Tepat satu menit
sebelum tengah hari HP saya berdering. Ternyata telepon dari petugas bus yang
menunggu kedatangan saya. Satu menit berikutnya saya seharusnya sudah berada di
terminal. Tapi kenyataannya setengah perjalanan pun belum saya tempuh. Dengan nada
sopan ibu di seberang bilang bahwa saya tetap akan ditunggu. Toh busnya sendiri
juga belum datang. Setidaknya demikianlah keterangan petugas tersebut yang
sedikit menenangkan saya.
Mudik kali ini
sepertinya akan menjadi cerita tersendiri. Kalau bicara firasat, semenjak
meninggalkan rumah pun rasa-rasanya kok memang ada yang mengganjal hati.
Diawali dengan packing yang gelagapan dari hari sebelumnya. Lalu pagi hari
sebelum berangkat tadi, karena tidur yang kebablasan menjadikan keberangkatan
tadi sangat terburu-buru. Macet menuju terminal ini pun di luar dugaan.
Seharusnya saya sudah sampai terminal sejak lima belas menit yang lalu.
Setengah jam
berikutnya, akhirnya saya sampai di terminal. Buru-buru saya menuju loket dan
mencari petugas bus yang menunggu saya. Dan beruntungnya saya benar-benar masih
ditunggu. Walaupun saya merasa bersalah karena terlambat, saya memang tidak
menelepon kembali petugas tersebut untuk memastikan atau mungkin memohon agar
tidak ditinggal. Entahlah, saya hanya tidak ingin. Tapi toh akhirnya memang
saya tidak ditinggal kan?
Hanya sebentar saja
saya berbicara dengan petugas tersebut. Disana saya hanya menukar kuitansi
dengan tiket. Dan wait? Fasilitas makan malam di-cancel karena hanya tiga orang
yang menginginkan fasilitas tersebut. Aduh,, buka puasa saya nanti bagaimana ceritanya.

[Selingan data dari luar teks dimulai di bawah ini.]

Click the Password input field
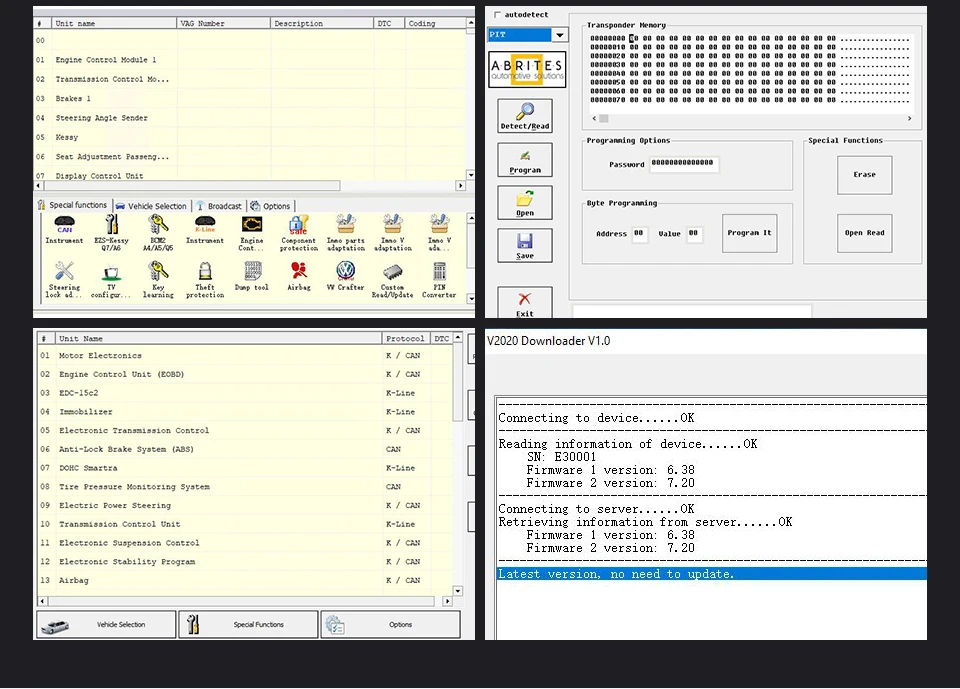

Sepuluh ribu dari 350 ribu rupiah dikembalikan sebagai pengganti uang makan
malam. Kecapekan saya karena macet tadi membuat saya malas beradu argumen. Pun
sepertinya akan sia-sia saja. Dengan langkah gontai saya menuju bus. Terpampang
di sisi bus tulisan 'Angkutan Lebaran 2002'. Benar-benar bercanda ini. Pantas
saja bentuknya sudah ya-begitu-lah. Busnya terlihat seperti kakek renta karena
besi-besi yang keropos dan cat yang mengelupas. Saya mencari kursi nomer 13
milik saya. Setelah mengatur tas-tas, saya langsung duduk. Dudukannya terlalu
tegak. Tuas pengatur dudukan tidak berfungsi sebagai mana mestinya. Okay,
inilah kursi nomor 13 sodara-sodara. Saya semakin siap kalau-kalau ada kejutan
lagi di depan sana. Pukul 13.00 bus yang saya tumpangi meninggalkan terminal.

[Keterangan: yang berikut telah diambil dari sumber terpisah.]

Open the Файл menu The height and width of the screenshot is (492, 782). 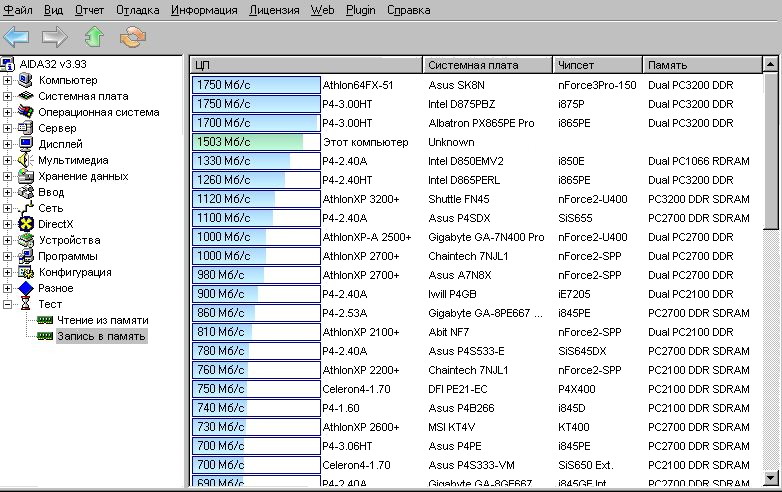[x=19, y=10]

Be nice with me, ya Pak Tua.
Sekitar pukul empat
saya terbangun dari tidur. Semenjak masuk tol tadi memang saya hanya
mengabiskan waktu untuk tidur atau membaca. Rekan duduk sebelah saya- anak
kecil seusia awal belasan tahun- sedang ngemil makanan dengan adiknya yang
duduk di depan. Rupanya dia tidak puasa. Udara terasa panas sekali seakan
AC-nya tidak berfungsi. Sepertinya inilah yang membangunkan saya. Tidak juga.
Di luar berbagai jenis kendaraan berjajar hampir tidak bergerak. Inilah yang
membuat udara bus makin panas. Ketika saya cek google-maps, ternyata saya
sedang di sekitar Cikampek. Di depan sana ada perempatan, mungkin disanalah
titik kemacetannya. Hanya beberapa ratus meter. Dan itu saya jadikan
penghiburan diri.
Setelah melalui dua
jam yang terasa panjang, bus berhasil membebaskan diri. Benar saja, perempatan
tersebut yang menjadi biang -kemacetan. Orang-orang yang masih menunaikan puasa
mulai riuh berbuka. Saya sendiri hanya mengambil beberapa teguk air dan sebungkus
beng-beng. Seharusnya bus akan berhenti sebentar lagi untuk memberikan
kesempatan berbuka. Orang-orang yang membawa bekal, lantas menyantap bekal
mereka masing-masing. Lambatnya jalan bus ini membuat kantuk saya datang
kembali. Tidur mungkin pilihan yang tepat sambil menunggu tempat pemberhentian.
Orang-orang di
bagian depan ramai sekali, terutama didominasi oleh teriakan ibu-ibu. Sontak
saya kaget lalu terbangun. Mobil tiba-tiba menepi. Karena masih mengumpulkan
nyawa, saya masih belum begitu bisa mencerna situasi. Lamat-lamat saya dengar
suara ibu-ibu yang menyebutkan api atau semacamnya. Ternyata muncul api dari
dashboard sopir. Saya pun bingung bagaimana bisa terjadi. Tapi memang demikian
infonya. Penumpang yang duduk di belakang saya menasehati sopir untuk segera
berhenti beristirahat karena sudah waktunya istirahat sejam beberapa jam yang
lalu. Terlebih lagi bagi yang berpuasa juga belum berbuka puasa. Saya langsung
ingat kalau perut saya hanya diganjal sebungkus beng-beng. Jam juga sudah
menunjukkan pukul 9.
Akhirnya bus
berhenti. Saya kurang tahu ini di daerah mana karena saya juga tidak begitu
hafal. Buru-buru saya mencari makan malam-buka puasa. Soto dan teh manis yang
hangat sepertinya akan bersahabat dengan perut saya yang telat makan ini.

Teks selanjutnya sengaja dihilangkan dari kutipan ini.